Protective effects of hydroxytyrosol against α-synuclein toxicity on PC12 cells and fibril formation.

There is a considerable consensus that the increased production and/or aggregation of α-synuclein (αsyn) plays a central role in the pathogenesis of Parkinson's disease (PD). Therefore, a method of identifying molecules that block αsyn aggregation and prevent the loss of dopaminergic neurons is urgently needed in order to treat or slow the progression of PD. Hydroxytyrosol (HT), a well-known bioactive food compound present in olive oil, olives and wine, possesses demonstrated antioxidant and anti-inflammatory properties that can cross the Blood Brain Barrier (BBB). In the present work, the role of HT, tyrosol (TYR) and other tyrosine metabolites (hydroxyphenyl acetic acid (HPAA)) against αsyn aggregation, destabilisation and toxicity was evaluated through the use of different in vitro tests (Thioflavin T (ThT), Transmission Electronic Microscopy (TEM), electrophoresis and MTT assay).
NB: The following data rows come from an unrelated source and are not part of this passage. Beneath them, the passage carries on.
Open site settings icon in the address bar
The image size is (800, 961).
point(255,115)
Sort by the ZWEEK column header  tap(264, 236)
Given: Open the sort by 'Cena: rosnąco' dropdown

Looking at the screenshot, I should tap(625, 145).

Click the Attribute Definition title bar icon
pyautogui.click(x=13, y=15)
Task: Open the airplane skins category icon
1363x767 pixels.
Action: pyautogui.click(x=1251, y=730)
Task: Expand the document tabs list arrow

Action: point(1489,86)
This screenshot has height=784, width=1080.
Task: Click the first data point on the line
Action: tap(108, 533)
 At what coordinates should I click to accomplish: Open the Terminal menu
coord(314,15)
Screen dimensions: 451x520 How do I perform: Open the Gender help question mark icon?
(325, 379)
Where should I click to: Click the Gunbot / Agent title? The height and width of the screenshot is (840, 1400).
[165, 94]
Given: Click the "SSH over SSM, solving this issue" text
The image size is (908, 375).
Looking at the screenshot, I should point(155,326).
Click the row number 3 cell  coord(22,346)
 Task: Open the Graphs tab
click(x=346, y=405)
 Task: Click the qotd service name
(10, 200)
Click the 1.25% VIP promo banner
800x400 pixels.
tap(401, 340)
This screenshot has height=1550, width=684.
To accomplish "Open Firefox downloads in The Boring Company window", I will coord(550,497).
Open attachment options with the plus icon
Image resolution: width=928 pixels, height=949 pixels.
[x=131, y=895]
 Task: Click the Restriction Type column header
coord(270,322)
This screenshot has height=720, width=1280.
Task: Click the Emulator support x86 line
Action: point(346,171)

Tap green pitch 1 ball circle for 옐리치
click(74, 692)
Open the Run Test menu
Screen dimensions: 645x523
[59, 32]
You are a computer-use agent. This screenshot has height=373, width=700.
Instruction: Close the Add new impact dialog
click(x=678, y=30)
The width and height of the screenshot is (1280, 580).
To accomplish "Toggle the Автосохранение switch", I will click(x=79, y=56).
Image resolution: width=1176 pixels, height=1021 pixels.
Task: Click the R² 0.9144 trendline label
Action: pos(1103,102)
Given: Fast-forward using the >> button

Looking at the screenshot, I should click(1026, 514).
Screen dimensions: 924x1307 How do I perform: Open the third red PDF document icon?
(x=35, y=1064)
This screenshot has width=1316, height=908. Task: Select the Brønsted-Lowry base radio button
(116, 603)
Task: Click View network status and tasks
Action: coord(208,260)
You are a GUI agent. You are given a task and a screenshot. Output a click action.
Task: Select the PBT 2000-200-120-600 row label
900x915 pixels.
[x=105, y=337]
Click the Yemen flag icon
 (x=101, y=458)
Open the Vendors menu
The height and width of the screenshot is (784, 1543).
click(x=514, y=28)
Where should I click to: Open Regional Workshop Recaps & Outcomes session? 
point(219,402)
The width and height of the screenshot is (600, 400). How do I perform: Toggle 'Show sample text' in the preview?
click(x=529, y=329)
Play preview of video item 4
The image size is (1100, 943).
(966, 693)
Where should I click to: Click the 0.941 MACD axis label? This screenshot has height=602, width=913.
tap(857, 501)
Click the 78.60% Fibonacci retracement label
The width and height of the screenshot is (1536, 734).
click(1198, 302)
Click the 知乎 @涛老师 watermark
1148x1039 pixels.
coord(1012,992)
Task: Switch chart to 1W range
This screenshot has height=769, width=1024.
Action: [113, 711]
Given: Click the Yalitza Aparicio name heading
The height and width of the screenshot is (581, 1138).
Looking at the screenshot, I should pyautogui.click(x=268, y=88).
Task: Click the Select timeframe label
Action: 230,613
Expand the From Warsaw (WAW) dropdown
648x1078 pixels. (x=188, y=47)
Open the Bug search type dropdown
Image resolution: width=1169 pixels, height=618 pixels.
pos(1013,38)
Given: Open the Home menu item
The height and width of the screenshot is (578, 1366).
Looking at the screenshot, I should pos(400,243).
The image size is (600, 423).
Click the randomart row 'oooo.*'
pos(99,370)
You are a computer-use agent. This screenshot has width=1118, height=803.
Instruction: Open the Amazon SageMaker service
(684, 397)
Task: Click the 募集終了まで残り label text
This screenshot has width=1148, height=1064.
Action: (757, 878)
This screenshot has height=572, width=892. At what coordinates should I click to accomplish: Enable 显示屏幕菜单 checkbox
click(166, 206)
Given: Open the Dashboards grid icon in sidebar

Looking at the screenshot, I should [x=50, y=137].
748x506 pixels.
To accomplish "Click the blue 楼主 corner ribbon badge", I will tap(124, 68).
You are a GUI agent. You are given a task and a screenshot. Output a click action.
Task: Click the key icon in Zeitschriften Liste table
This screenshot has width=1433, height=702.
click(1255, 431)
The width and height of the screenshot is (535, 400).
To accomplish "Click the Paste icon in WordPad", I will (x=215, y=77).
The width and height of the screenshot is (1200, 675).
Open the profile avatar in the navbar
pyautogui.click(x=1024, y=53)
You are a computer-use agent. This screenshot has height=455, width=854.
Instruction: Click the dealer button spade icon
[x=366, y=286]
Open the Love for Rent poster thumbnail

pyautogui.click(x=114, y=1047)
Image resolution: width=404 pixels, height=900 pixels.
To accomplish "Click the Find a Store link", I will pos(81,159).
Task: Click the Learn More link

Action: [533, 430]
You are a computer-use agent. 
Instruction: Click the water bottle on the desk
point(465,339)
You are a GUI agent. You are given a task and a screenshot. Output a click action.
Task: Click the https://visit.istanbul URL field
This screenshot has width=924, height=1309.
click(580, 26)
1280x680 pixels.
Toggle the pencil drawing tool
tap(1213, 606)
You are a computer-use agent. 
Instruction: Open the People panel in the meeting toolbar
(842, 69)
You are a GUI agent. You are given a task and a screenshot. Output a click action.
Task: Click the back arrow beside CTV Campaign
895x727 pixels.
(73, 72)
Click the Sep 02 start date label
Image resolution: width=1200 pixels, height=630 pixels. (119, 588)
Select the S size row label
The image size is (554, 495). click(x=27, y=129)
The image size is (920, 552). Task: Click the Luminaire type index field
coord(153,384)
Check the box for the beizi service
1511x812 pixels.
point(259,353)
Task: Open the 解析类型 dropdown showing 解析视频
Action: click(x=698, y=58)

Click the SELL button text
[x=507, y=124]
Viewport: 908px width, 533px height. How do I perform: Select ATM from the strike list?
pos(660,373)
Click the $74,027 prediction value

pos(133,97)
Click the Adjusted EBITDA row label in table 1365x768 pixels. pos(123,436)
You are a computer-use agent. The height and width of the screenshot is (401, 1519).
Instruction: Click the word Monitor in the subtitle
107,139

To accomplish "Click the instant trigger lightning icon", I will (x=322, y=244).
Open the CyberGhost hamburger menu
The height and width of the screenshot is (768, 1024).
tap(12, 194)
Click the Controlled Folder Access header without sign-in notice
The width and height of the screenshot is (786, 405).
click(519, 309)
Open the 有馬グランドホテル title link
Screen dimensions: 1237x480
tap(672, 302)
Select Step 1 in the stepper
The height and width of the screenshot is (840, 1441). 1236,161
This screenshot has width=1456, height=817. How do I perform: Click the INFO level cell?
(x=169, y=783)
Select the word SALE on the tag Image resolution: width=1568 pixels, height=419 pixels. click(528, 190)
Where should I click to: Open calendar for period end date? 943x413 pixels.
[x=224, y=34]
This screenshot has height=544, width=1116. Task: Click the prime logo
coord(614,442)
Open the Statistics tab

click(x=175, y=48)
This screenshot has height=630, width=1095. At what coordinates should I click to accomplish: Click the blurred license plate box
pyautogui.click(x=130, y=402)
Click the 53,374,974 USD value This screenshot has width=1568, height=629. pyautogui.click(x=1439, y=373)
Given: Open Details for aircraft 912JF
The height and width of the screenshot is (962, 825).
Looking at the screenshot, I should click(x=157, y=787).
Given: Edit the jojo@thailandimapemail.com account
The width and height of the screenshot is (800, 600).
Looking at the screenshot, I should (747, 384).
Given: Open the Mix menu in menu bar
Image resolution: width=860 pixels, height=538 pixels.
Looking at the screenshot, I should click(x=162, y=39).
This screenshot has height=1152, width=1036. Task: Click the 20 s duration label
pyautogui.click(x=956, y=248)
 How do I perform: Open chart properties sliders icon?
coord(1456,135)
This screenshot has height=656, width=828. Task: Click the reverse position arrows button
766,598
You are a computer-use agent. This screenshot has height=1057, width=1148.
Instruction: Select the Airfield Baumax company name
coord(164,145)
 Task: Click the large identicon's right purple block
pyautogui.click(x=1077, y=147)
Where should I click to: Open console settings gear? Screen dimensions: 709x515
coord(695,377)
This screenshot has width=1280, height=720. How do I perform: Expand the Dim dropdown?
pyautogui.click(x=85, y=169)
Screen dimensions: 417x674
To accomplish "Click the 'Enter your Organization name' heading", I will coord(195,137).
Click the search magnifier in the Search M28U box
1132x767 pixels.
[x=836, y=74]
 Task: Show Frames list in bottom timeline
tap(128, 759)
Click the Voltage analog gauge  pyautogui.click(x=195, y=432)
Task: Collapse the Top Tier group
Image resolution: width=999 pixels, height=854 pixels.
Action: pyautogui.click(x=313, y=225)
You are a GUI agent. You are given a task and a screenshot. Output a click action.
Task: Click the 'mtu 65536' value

Results show that HT presents a strong inhibitory effect preventing αsyn aggregation and exercising a destabilising effect by disaggregating αsyn fibrils. Moreover, HT is able to counteract αsyn-induced toxicity. This is the first time that the effect of HT against αsyn toxicity and aggregation is evaluated. Thus, HT can be considered a promising compound for further approaches to tackling PD.